CONSIGNE 1 = Indiquez si chacune des affirmations suivantes s'accorde avec l'extrait fourni, en répondant par oui ou par non et en citant textuellement les mots qui tranchent. (a) Joseph Conrad avait environ dix ans lorsqu'il désigna le Congo sur une mappemonde. (b) Dominiq Fournal a trouvé le nom de Zanzibar dans un atlas. (c) La série des « Portes de Zanzibar » est née à la fin des années 1990.
CONSIGNE 2 = Présentez sous forme de liste le paragraphe de l'extrait fourni qui commence par « Ce titre à double sens », en conservant ses informations essentielles.
CONSIGNE 3 = Reproduisez fidèlement le passage de l'extrait fourni qui commence aux mots « Les portes de » et s'arrête après « Samarcande ou Volubilis. ».

EXTRAIT FOURNI =
>>>>
Les portes de Zanzibar
C’est vers l’âge de dix ans que l’écrivain anglais Joseph Conrad (1857-1924) pointa son doigt sur une mappemonde à l’endroit précis d’une zone blanche. Blanche parce qu’inexplorée. Cette zone portait le nom écartelé de Congo. Et l’enfant dit: « C’est là que je veux aller ! « .
C’est un peu de la même manière que pour Dominiq Fournal le nom de Zanzibar fut pêché dans le dictionnaire, comme aurait pu l’être Samarcande ou Volubilis.
Bien sûr, c’était l’Afrique…
Au début des années 1990, Dominiq Fournal retrouve l’Afrique de son enfance, et ce bouleversement (puisqu’au fond, tout regard éclairé sur l’enfance en est un) est à l’origine d’une autre série de peintures: les « Portes de Zanzibar ».
Ce titre à double sens voit l’éclosion d’un travail en spirale, comme dirait Claude Viallat, c’est à dire une véritable variation évolutive ayant pour centre, à l’instar du thème classique du rideau dans l’histoire de la peinture, l’idée d’un espace qui s’ouvre ou se ferme, qui cache ou dévoile (Vermeer, Titien, Hockney…).
<<<<
JEU DE DONNÉES =
>>>>
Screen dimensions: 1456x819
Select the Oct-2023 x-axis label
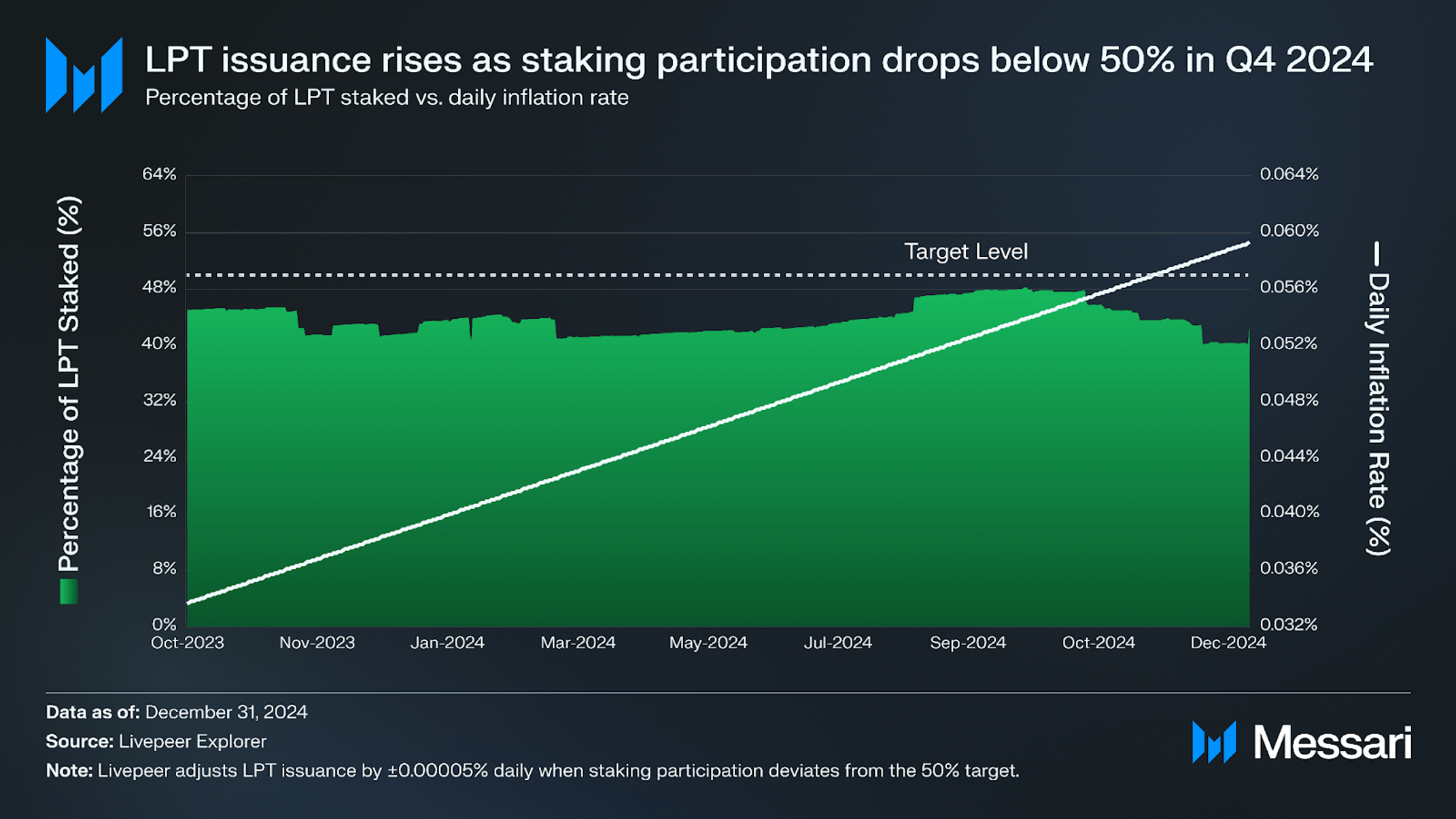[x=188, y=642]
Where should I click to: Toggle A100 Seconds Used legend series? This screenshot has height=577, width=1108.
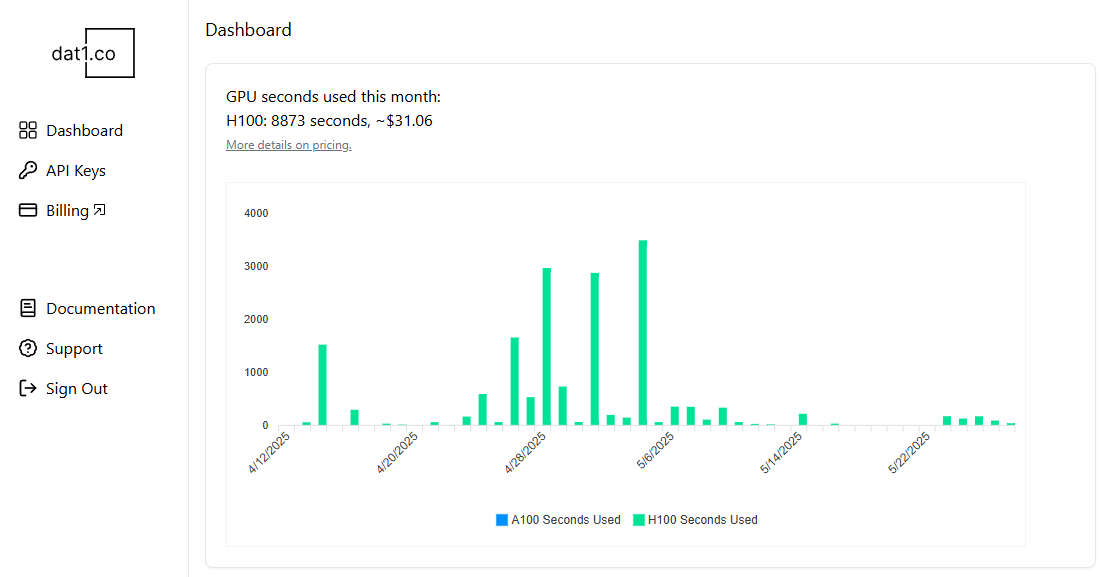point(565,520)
<<<<
RÉPONSE RÉDIGÉE 1 =
(a) Oui : « C’est vers l’âge de dix ans que l’écrivain anglais Joseph Conrad (1857-1924) pointa son doigt sur une mappemonde ».
(b) Non : « le nom de Zanzibar fut pêché dans le dictionnaire ».
(c) Non : « Au début des années 1990 ».

RÉPONSE RÉDIGÉE 2 =
- Le titre a un double sens.
- Il donne naissance à un travail « en spirale », pour reprendre le mot de Claude Viallat, c'est-à-dire une variation évolutive.
- Ce travail a pour centre l'idée d'un espace qui s'ouvre ou se ferme, qui cache ou dévoile.
- Cette idée rappelle le thème classique du rideau dans l'histoire de la peinture (Vermeer, Titien, Hockney).

RÉPONSE RÉDIGÉE 3 =
Les portes de Zanzibar
C’est vers l’âge de dix ans que l’écrivain anglais Joseph Conrad (1857-1924) pointa son doigt sur une mappemonde à l’endroit précis d’une zone blanche. Blanche parce qu’inexplorée. Cette zone portait le nom écartelé de Congo. Et l’enfant dit: « C’est là que je veux aller ! « .
C’est un peu de la même manière que pour Dominiq Fournal le nom de Zanzibar fut pêché dans le dictionnaire, comme aurait pu l’être Samarcande ou Volubilis.